Norton Hervey Crow venait d’un milieu loyaliste et presbytérien de la péninsule du Niagara. Vers 1898, il s’installa à Toronto pour occuper un poste de commis au Trésor provincial. Il s’était déjà taillé une belle réputation en pratiquant le baseball et le patinage de vitesse à la Central Young Men’s Christian Association – bastion du « christianisme centré sur la santé du corps » – lorsque, pendant les « guerres [du sport] amateur » de 1906 à 1909, il fut amené à exercer ses talents d’organisateur. À l’époque, la question de la rémunération des athlètes et des joueurs divisait les milieux sportifs.
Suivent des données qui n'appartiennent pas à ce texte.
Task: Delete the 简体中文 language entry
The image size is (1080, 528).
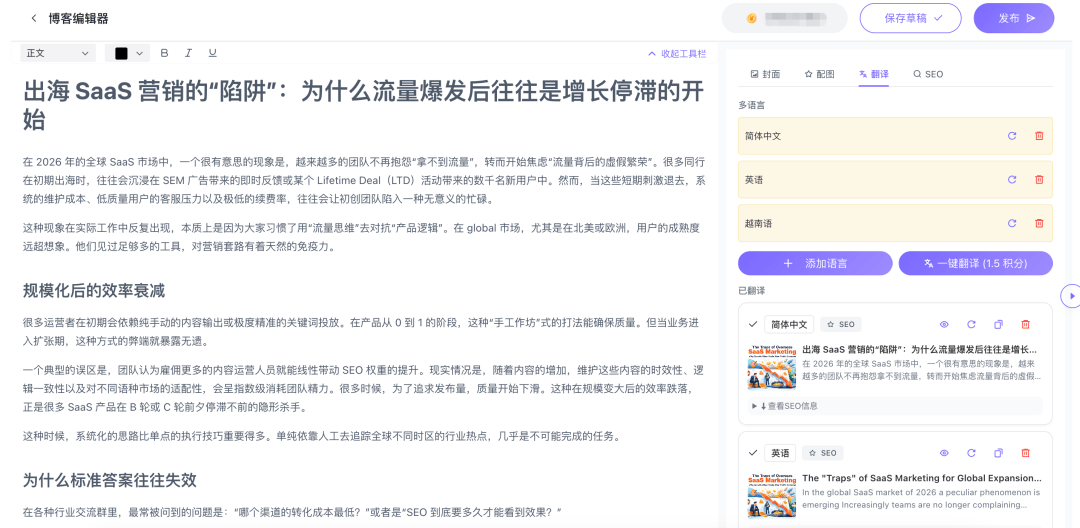Action: click(1039, 135)
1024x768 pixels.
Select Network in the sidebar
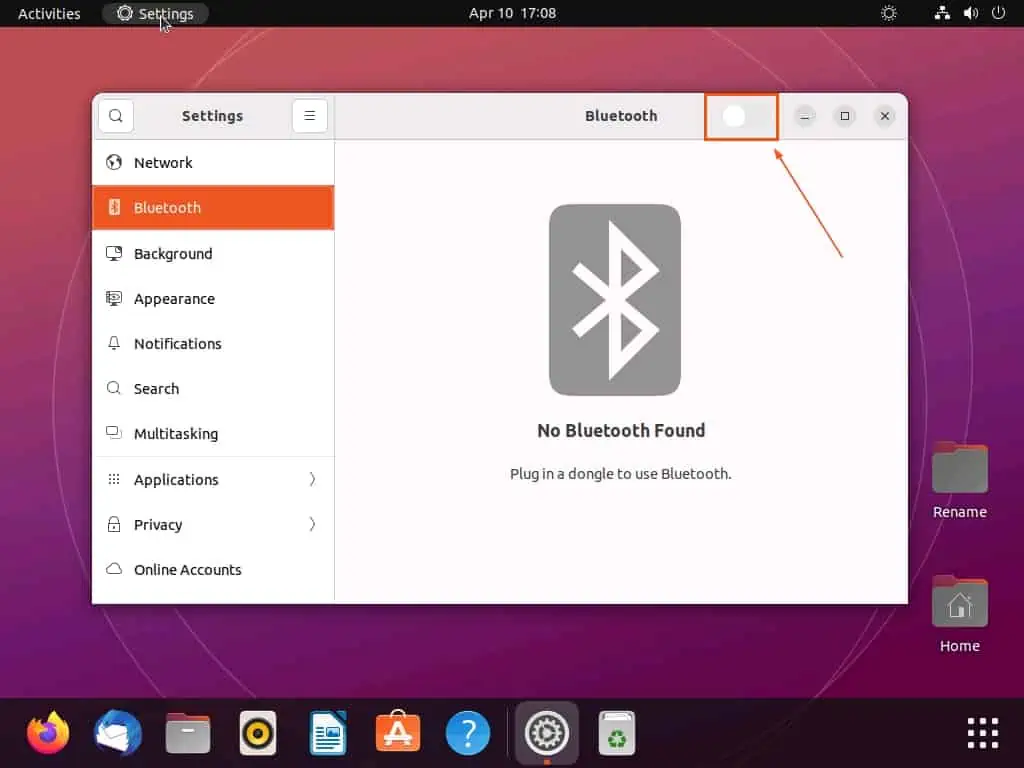click(163, 163)
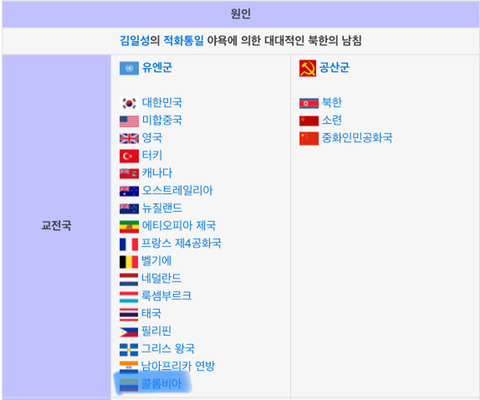This screenshot has height=400, width=480.
Task: Open the highlighted 콜롬비아 link
Action: [x=161, y=384]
L’idée de ne pas les payer (amateurisme), issue du préjugé des aristocrates victoriens contre les salariés, renforçait l’idéal du jeu héroïque et désintéressé qui attirait la classe moyenne vers le sport, et avait pour conséquence de maintenir les coûts à un faible niveau. L’habitude de payer les sportifs (professionnalisme) vit le jour dans des concours tenus dans les fêtes foraines, dans des courses dont le vainqueur recevait un prix en argent (les championnats remportés par Jacob Gill Gaudaur*, Edward Hanlan* et William Joseph O’Connor* entraient dans cette catégorie) et dans la pratique de sports d’équipe tel le baseball, où il y avait un avantage immédiat à recruter de meilleurs joueurs en leur offrant des espèces sonnantes.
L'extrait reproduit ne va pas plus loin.